Detection of Epidermal Growth Factor Receptor Variations by Partially Denaturing HPLC

Tan Min Chin 1, Diyanah Anuar 2, Ross Soo 1, Manuel Salto-Tellez 3, Wei Qi Li 4, Baidah Ahmad 2, Soo Chin Lee 1, Boon Cher Goh 1, Kazuyuki Kawakami 5, Amanda Segal 6, Barry Iacopetta 4, Richie Soong 7*

1 Department of Haematology and Oncology, National University Hospital, Singapore
2 Oncology Research Institute, National University of Singapore, Singapore
3 Oncology Research Institute and Department of Pathology, National University of Singapore, Singapore, and Department of Pathology, National University Hospital, Singapore
4 School of Surgery and Pathology, University of Western Australia, Western Australia, Perth, Australia
5 Department of Surgery, Kanazawa University School of Medicine, Kanazawa, Japan
6 Department of Anatomical Pathology, Pathwest, Sir Charles Gairdner Hospital, Perth, Western Australia, Australia
7 Oncology Research Institute and Department of Pathology, National University of Singapore, Singapore

* To whom correspondence should be addressed. E-mail: nmirs{at}nus.edu.sg.

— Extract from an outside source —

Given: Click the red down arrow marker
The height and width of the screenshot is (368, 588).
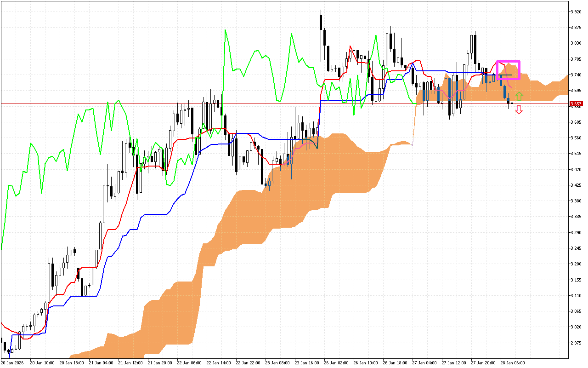Looking at the screenshot, I should tap(519, 109).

Background: Epidermal growth factor receptor gene (EGFR) variants may be useful markers for identifying responders to gefitinib and erlotinib, small-molecule tyrosine kinase inhibitors of EGFR; therefore, sensitive and cost-effective assays are needed to detect EGFR variants in routine clinical samples. We have developed a partially denaturing HPLC (pDHPLC) assay that is superior to direct sequencing with respect to detection limits, costs, and time requirements.

Methods: Primers, temperatures, and buffer conditions were optimized for PCR-pDHPLC analysis of EGFR exons 18-21. We evaluated the detection limits of pDHPLC and direct sequencing by analyzing mixtures of wild-type and variant EGFR DNA and screened 192 lung cancer samples to examine the diversity of pDHPLC-detectable variants. To assess amenability to routine analysis, we tested lung and pleural tissue specimens from 14 lung cancer patients treated with gefitinib.

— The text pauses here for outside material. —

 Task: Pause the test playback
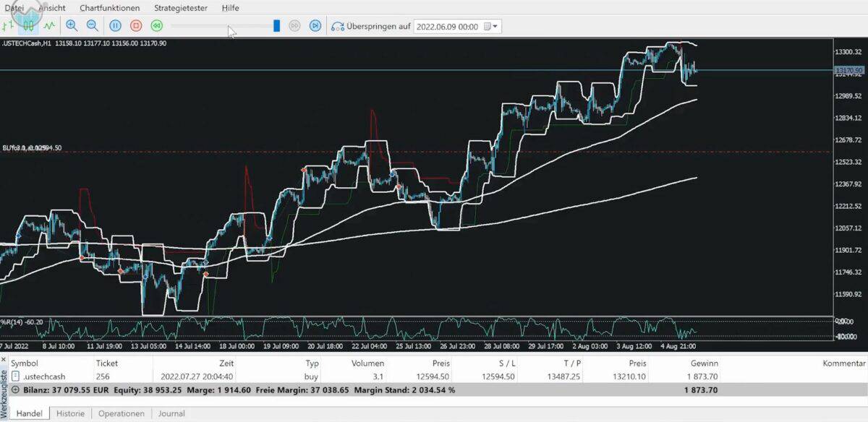click(116, 25)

Results: The detection limits for variant alleles were 1:100 for pDHPLC and 1:5 for direct sequencing. pDHPLC analysis detected 26 unique EGFR variants, including the common deletions in exon 19 and substitutions in codons 787 and 858. Direct sequencing could not identify 30% (18 of 60) of the variant amplicons identified by pDHPLC. We identified these 18 amplicons by fraction collection after pDHPLC analysis. Analysis of a limited series of lung biopsy samples detected EGFR variants more frequently in gefitinib responders than in nonresponders. pDHPLC analysis was 56% less expensive and 39% faster than direct sequencing.

Conclusions: pDHPLC-based analysis detects EGFR variations in routine clinical samples with a better detection limit and lower cost and time requirement than direct sequencing.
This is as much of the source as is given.